**What the task requires:**
Reproduce exactly the line containing "Open the browser search tabs menu" and each line after it until the listing ends, leaving pictures out.

**Material provided:**
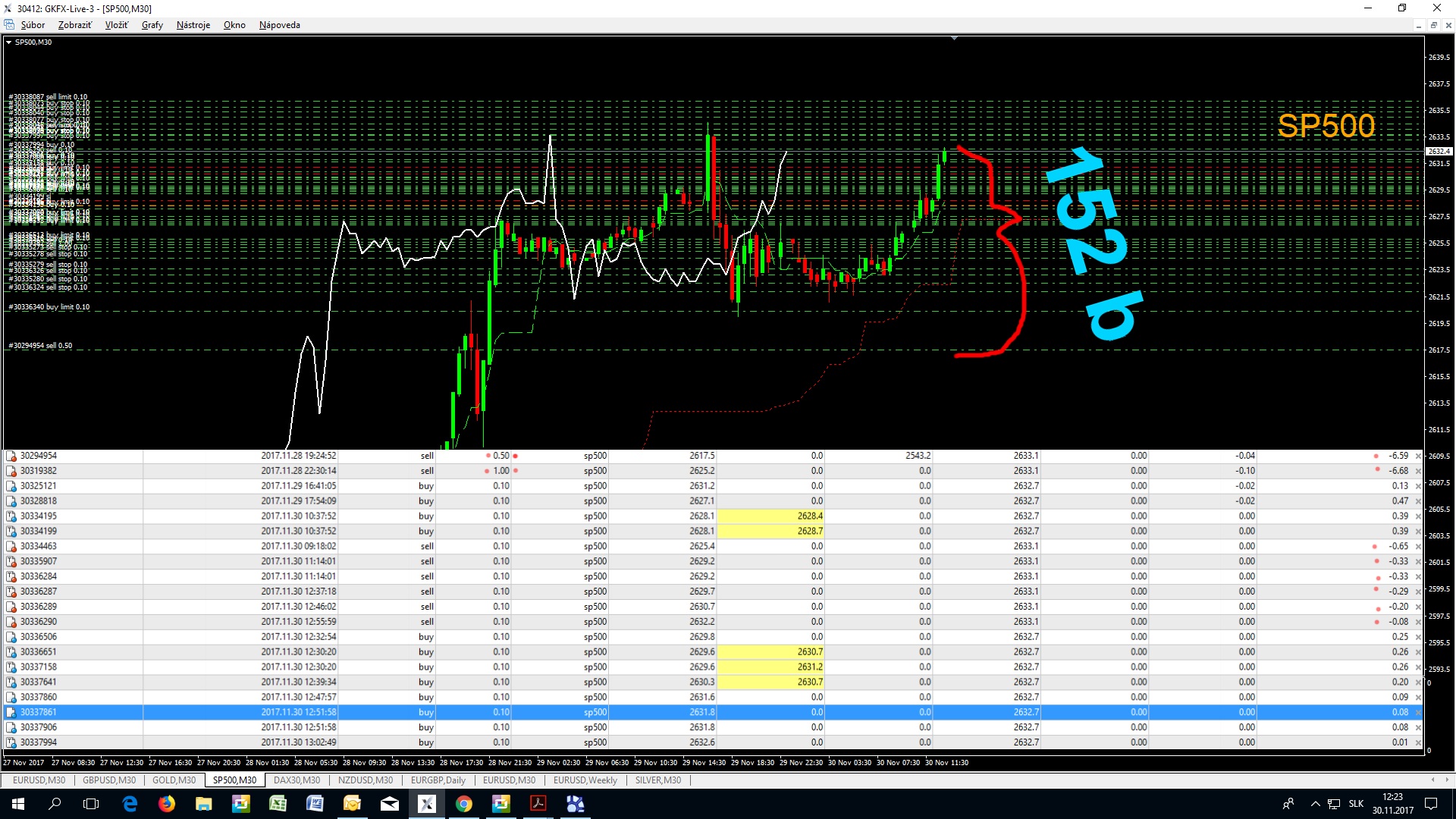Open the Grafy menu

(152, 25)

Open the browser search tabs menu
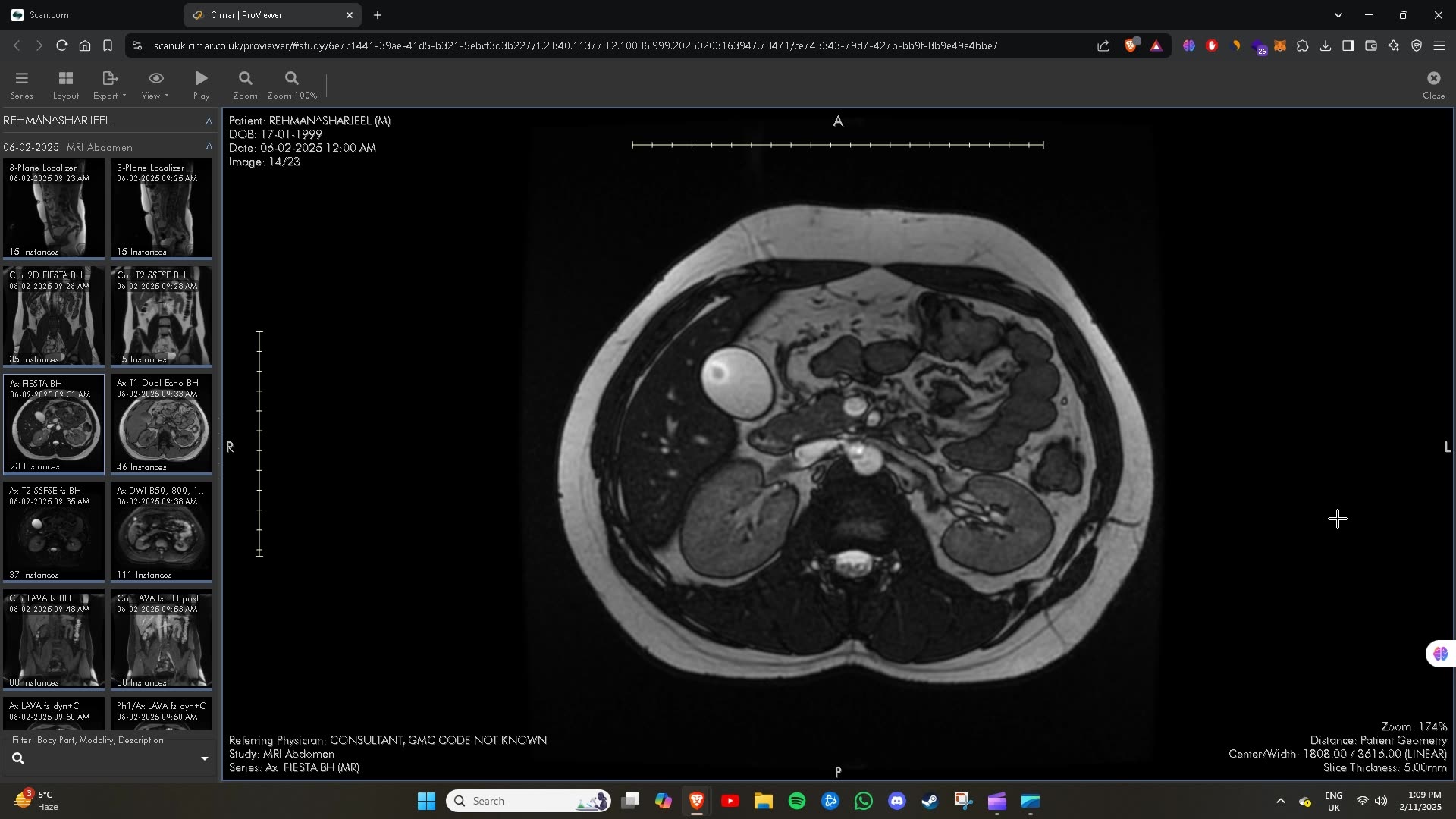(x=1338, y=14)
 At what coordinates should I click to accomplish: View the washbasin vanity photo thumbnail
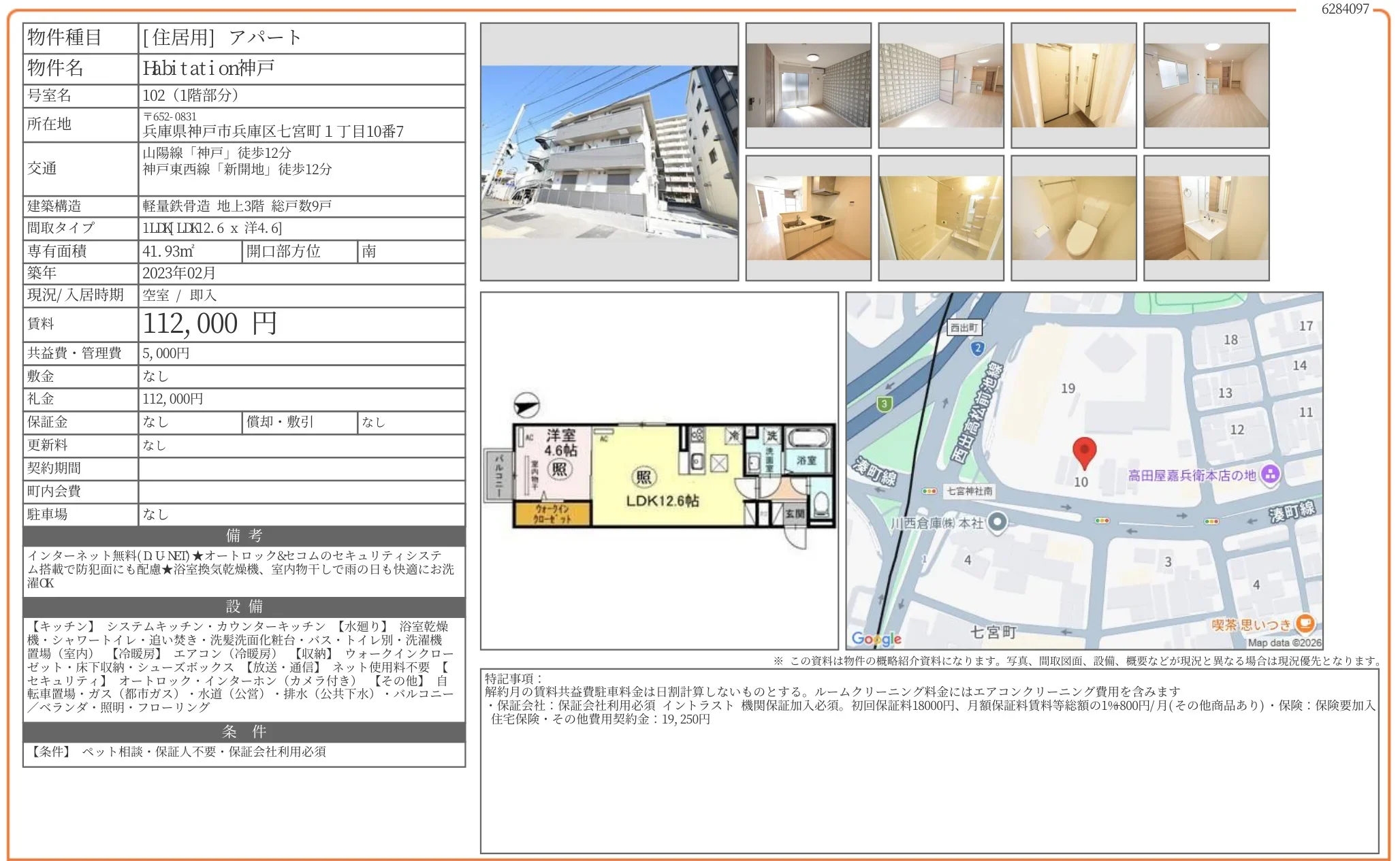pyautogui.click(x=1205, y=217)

**Result for this exercise:**
Open the browser search tabs menu
(x=1338, y=14)
 At what coordinates should I click to accomplish: View the washbasin vanity photo thumbnail
pyautogui.click(x=1205, y=217)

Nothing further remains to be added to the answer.